Problem to work on:
Copy nothing but the line with "Viewport: 1024px width, 808px" and the lines that follow it to the end of the entries below, and keep the pictures out.
──────── Dataset records ────────
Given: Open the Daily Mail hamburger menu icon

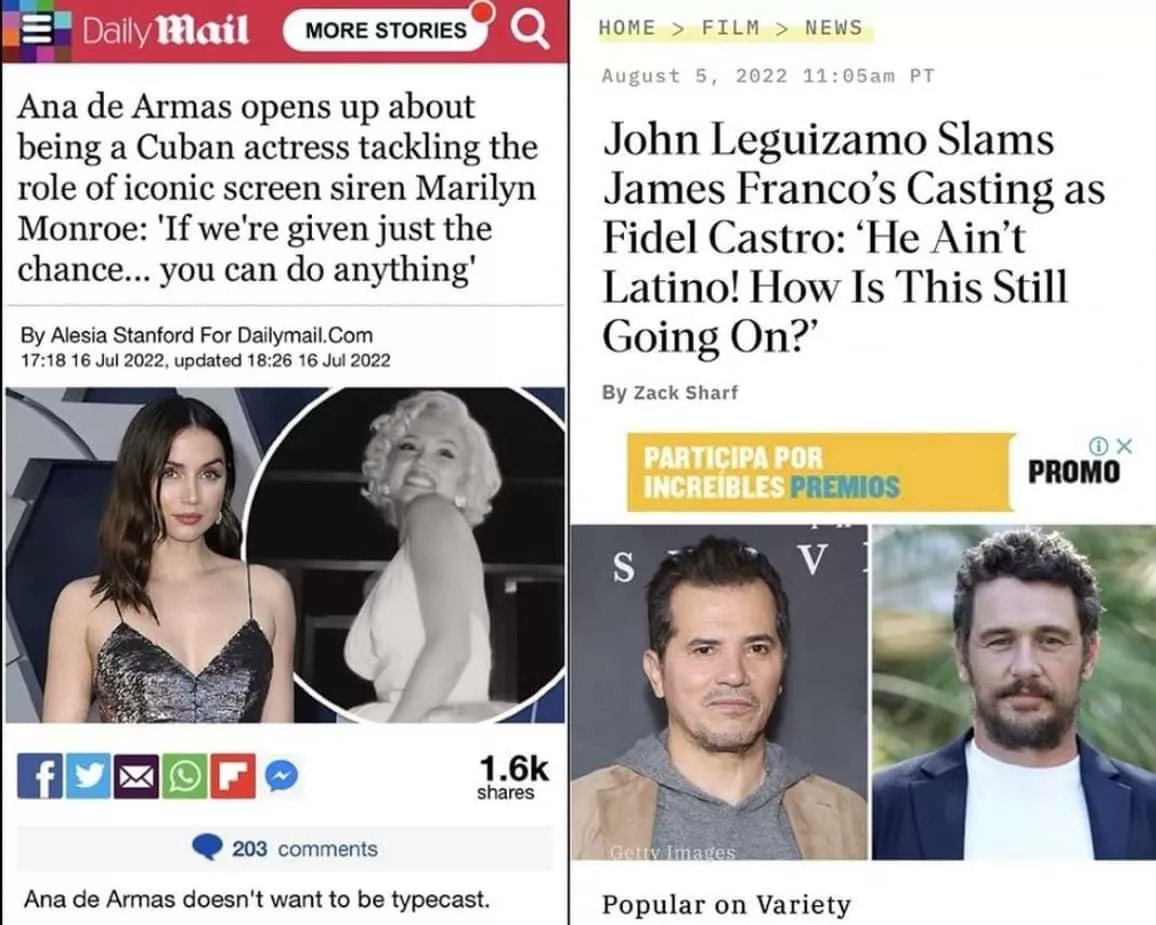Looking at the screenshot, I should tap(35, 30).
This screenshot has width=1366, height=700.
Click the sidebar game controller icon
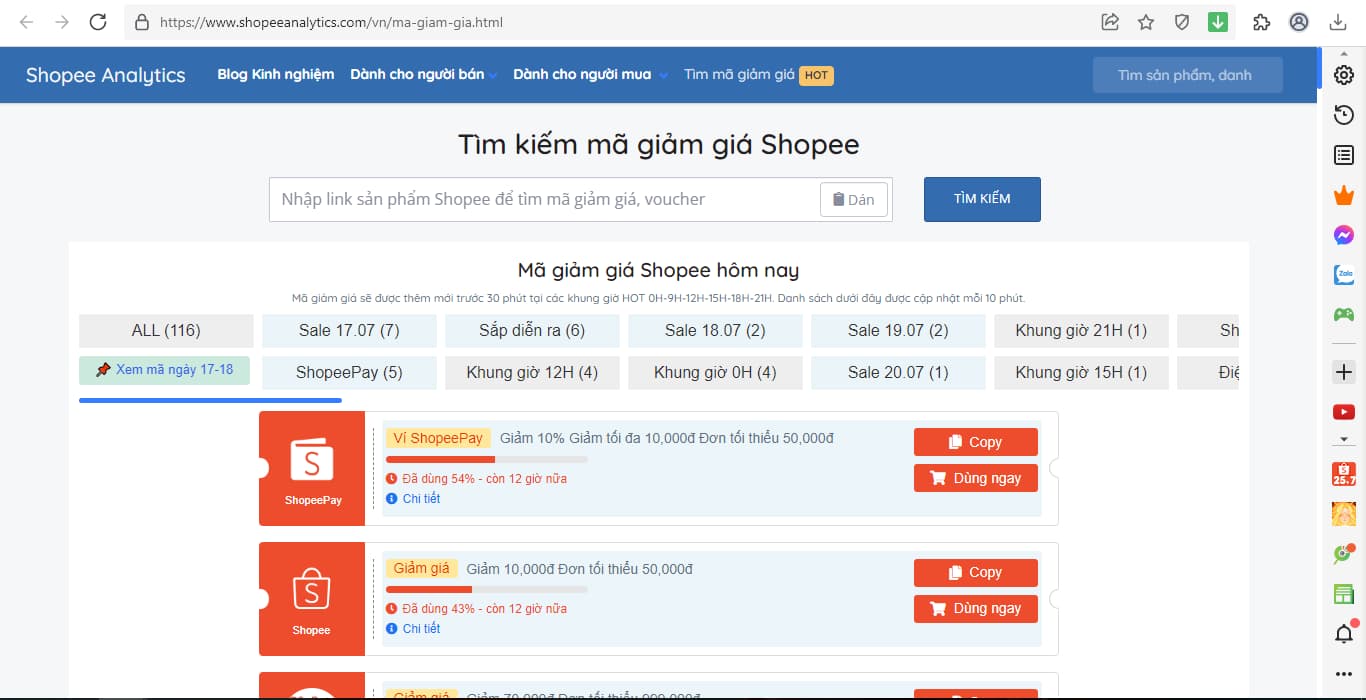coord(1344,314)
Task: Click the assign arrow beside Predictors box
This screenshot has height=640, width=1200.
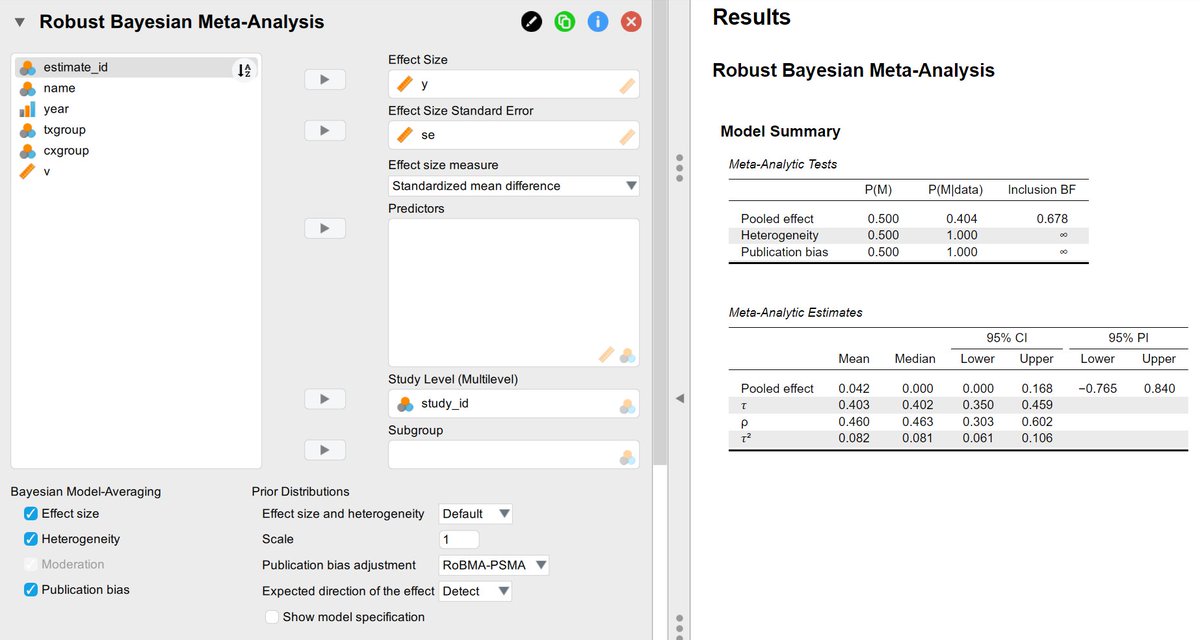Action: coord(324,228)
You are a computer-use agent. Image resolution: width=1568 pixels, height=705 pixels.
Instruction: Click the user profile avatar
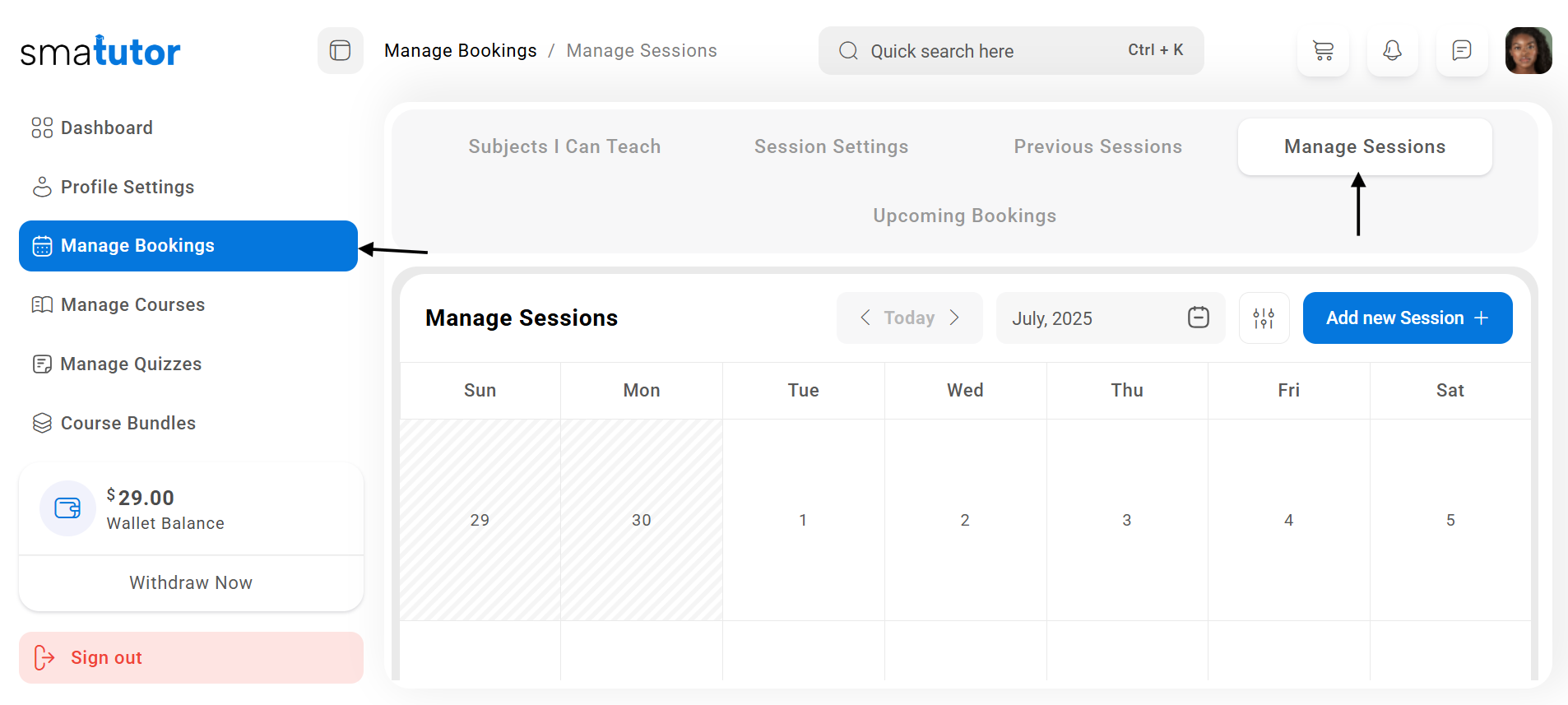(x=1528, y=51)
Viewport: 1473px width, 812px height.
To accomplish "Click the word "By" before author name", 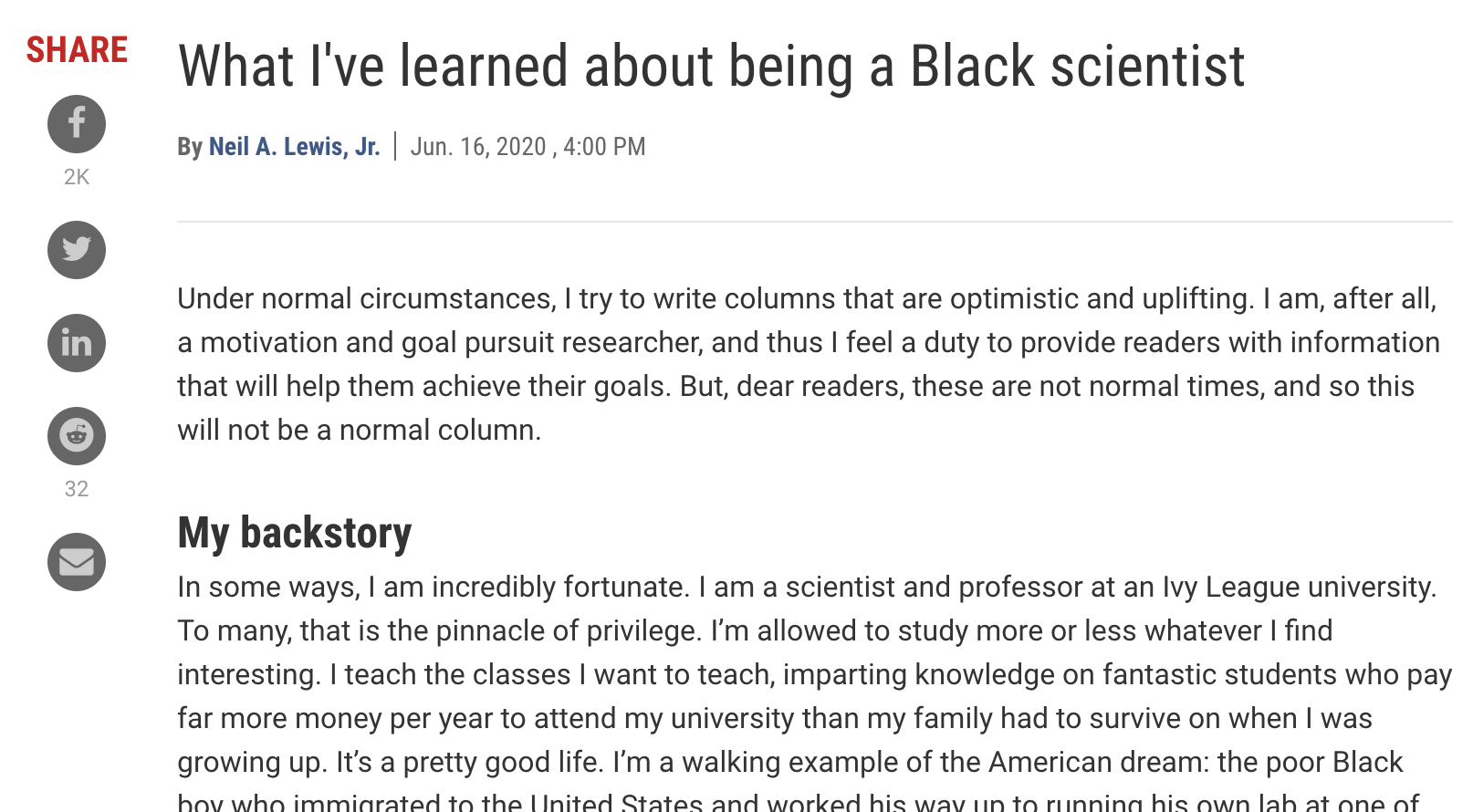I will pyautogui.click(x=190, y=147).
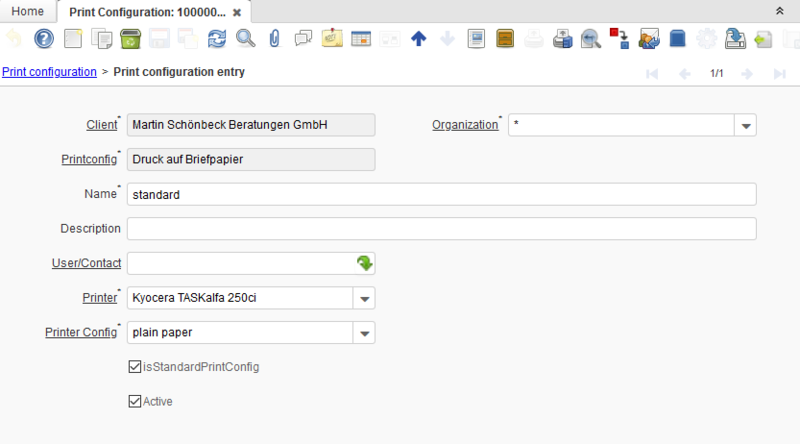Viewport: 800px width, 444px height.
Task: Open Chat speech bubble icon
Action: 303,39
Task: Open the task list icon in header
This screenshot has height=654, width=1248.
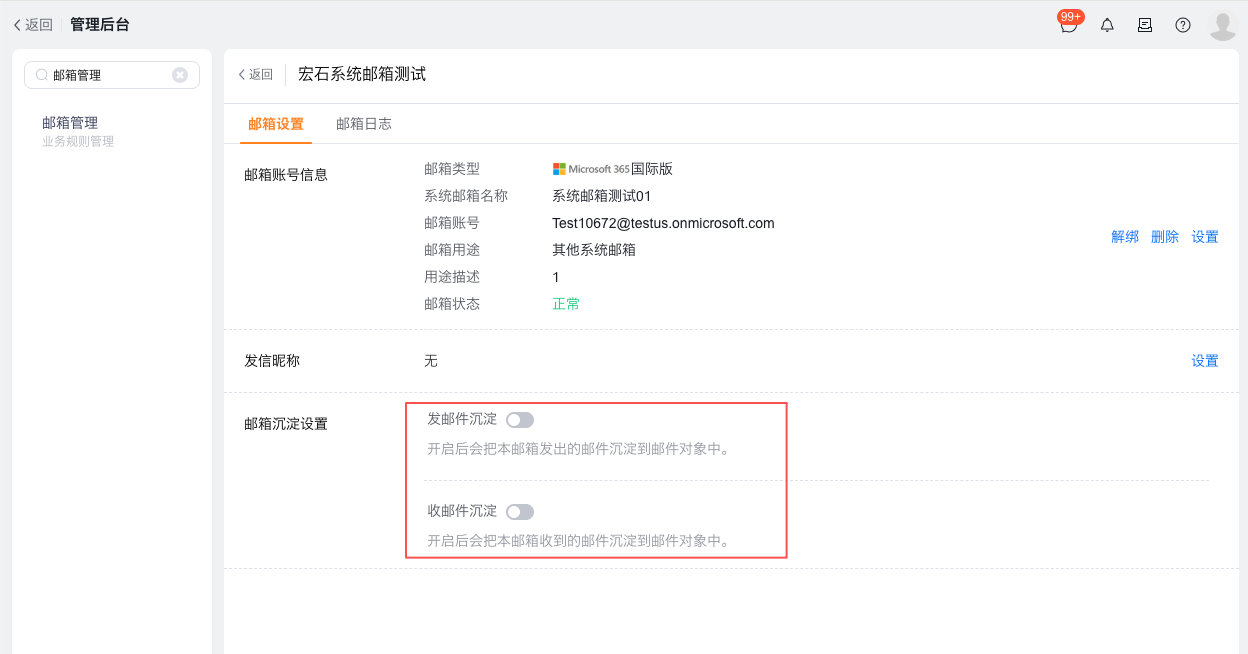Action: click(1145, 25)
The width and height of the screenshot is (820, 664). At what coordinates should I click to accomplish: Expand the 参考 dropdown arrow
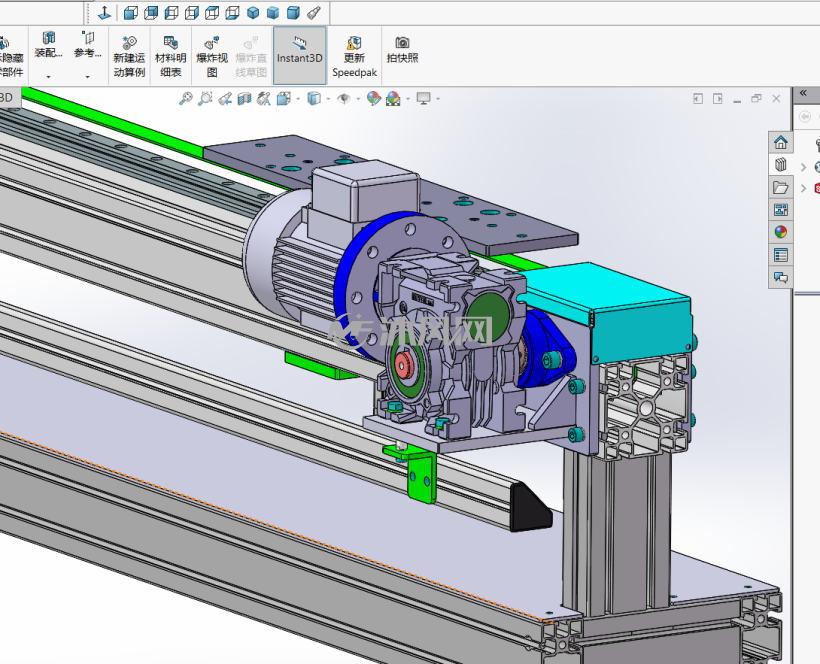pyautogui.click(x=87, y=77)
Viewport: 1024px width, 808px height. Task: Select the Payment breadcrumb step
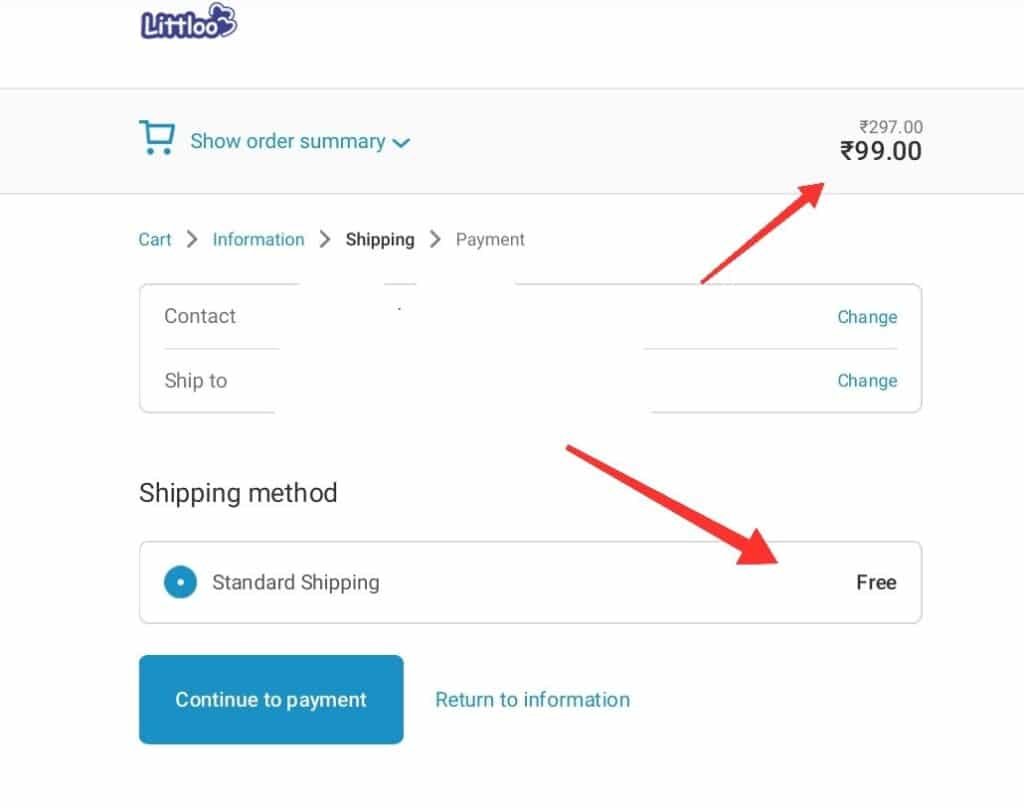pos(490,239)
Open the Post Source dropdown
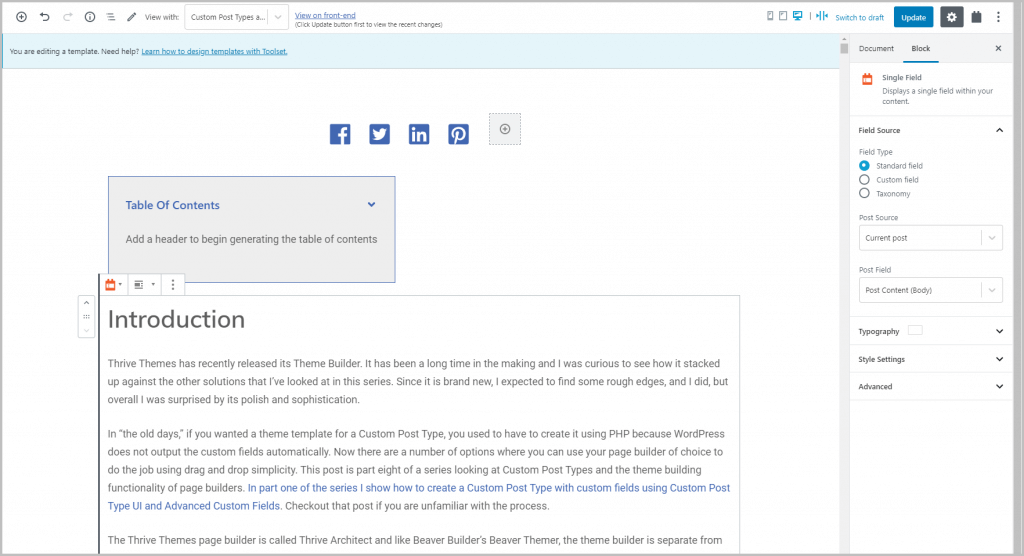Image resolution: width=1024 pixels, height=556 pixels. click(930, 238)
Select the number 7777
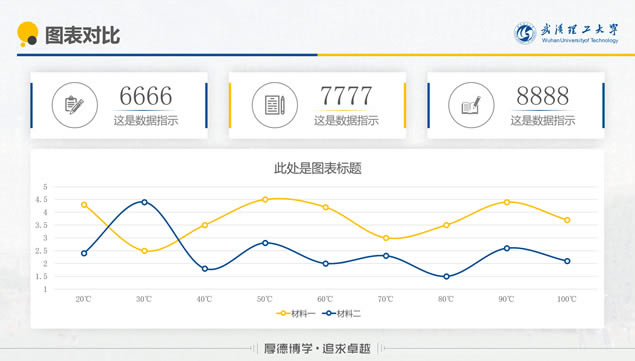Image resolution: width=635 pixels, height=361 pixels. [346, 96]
────────
Solved exercise:
Viewport: 1024px width, 808px height. Task: Select the Payment breadcrumb step
pos(490,239)
Open the Post Source dropdown
Image resolution: width=1024 pixels, height=556 pixels. click(930, 238)
Select the number 7777
Image resolution: width=635 pixels, height=361 pixels. [346, 96]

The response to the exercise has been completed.